• YOUR TASK
There are pictures in the records below; leave them out and set down exactly the lines from the one holding "This screenshot has height=607, width=990." through the one holding "Given: Click the NAME column header".

• DATASET RECORDS

····················

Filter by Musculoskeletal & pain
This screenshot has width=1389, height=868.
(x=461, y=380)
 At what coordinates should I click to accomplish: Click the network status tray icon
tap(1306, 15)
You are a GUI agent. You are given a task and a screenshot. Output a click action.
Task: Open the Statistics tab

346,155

····················

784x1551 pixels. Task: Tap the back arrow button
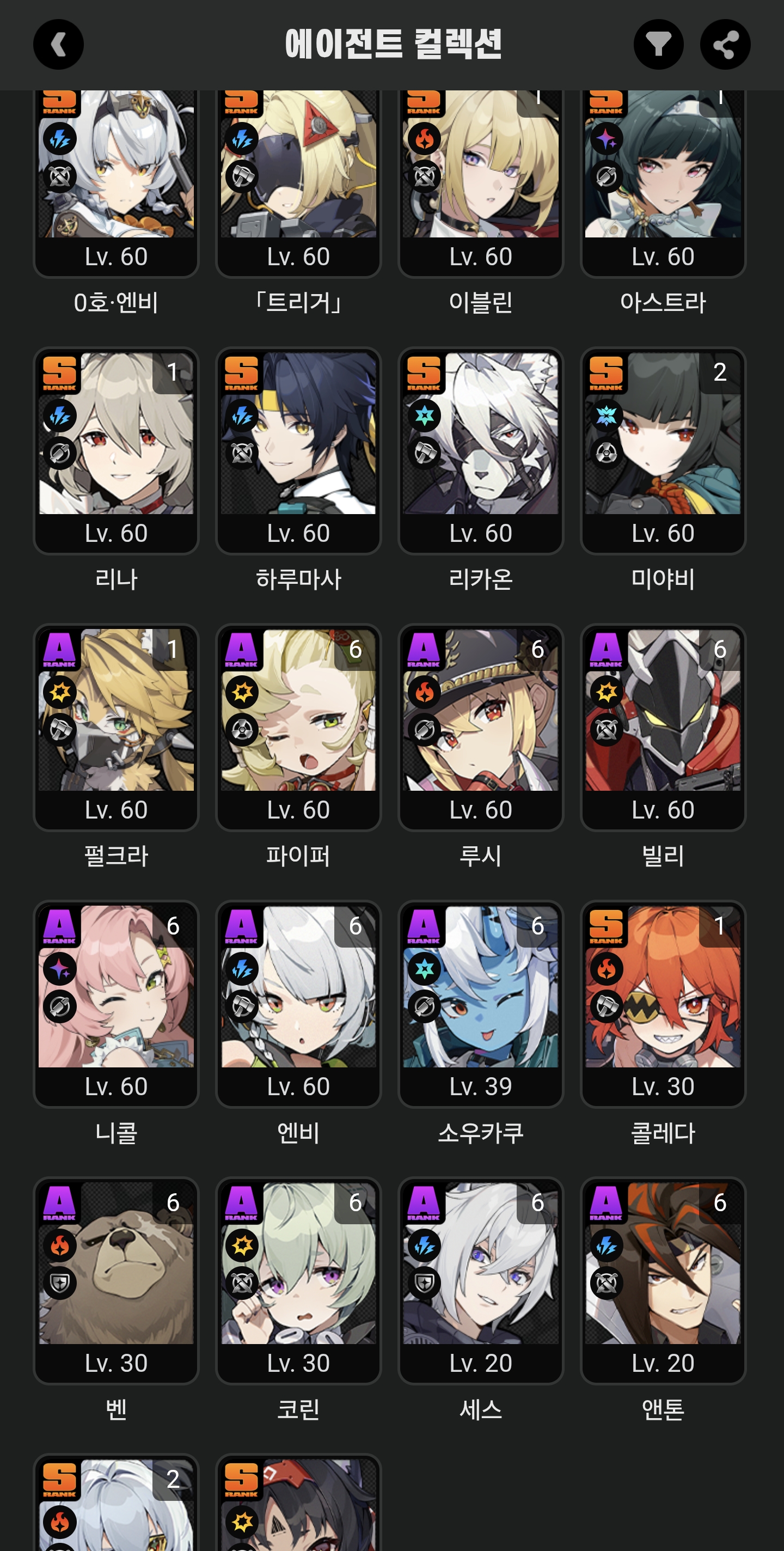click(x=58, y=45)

····················

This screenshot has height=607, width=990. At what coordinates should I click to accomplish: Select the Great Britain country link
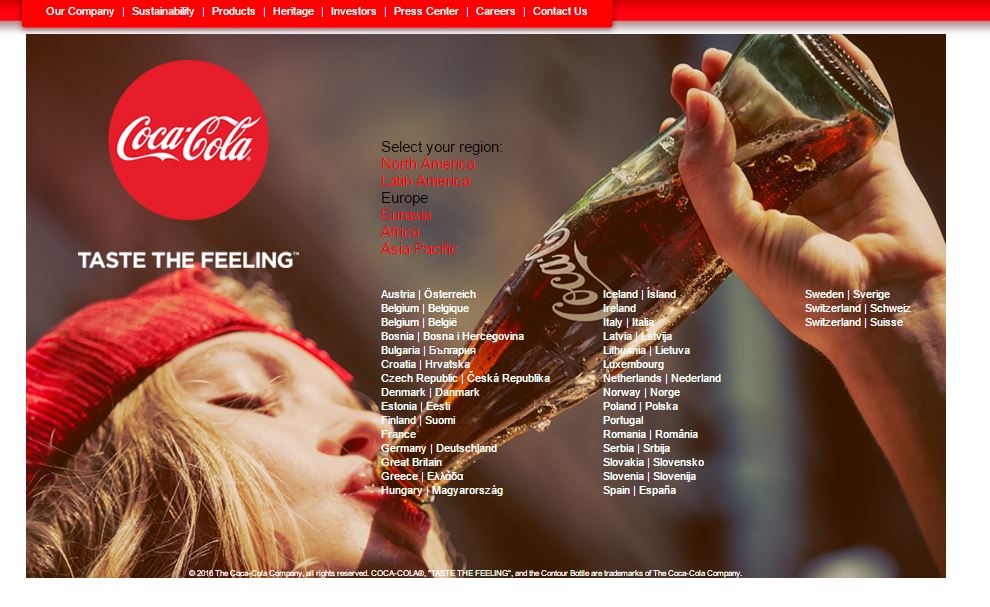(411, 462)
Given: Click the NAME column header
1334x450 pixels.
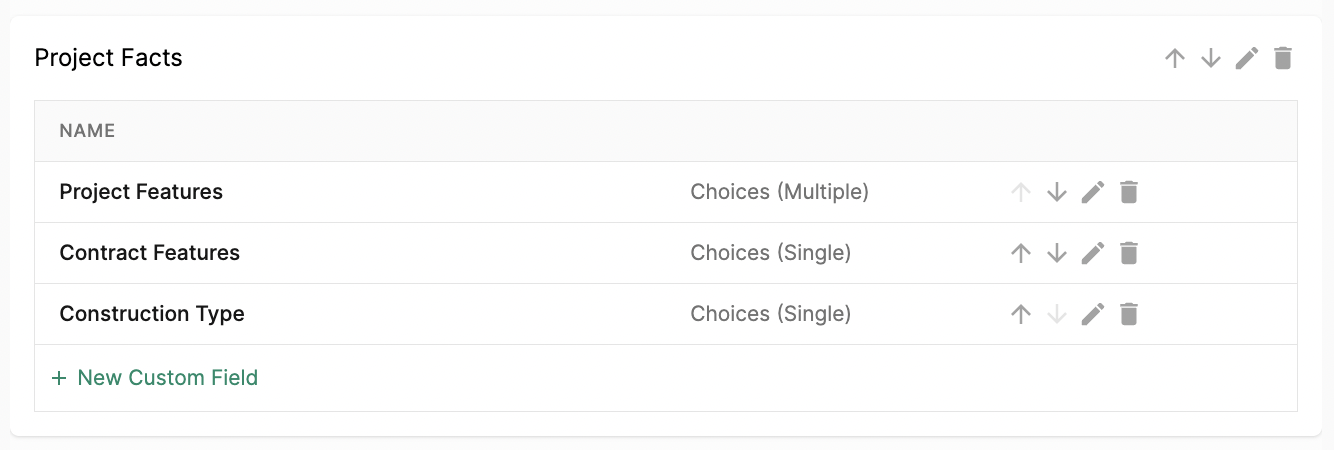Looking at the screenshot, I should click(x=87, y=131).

····················

• RESPONSE TO THE EXERCISE
This screenshot has height=607, width=990. At what coordinates should I click to accomplish: Select the Great Britain country link
(411, 462)
Given: Click the NAME column header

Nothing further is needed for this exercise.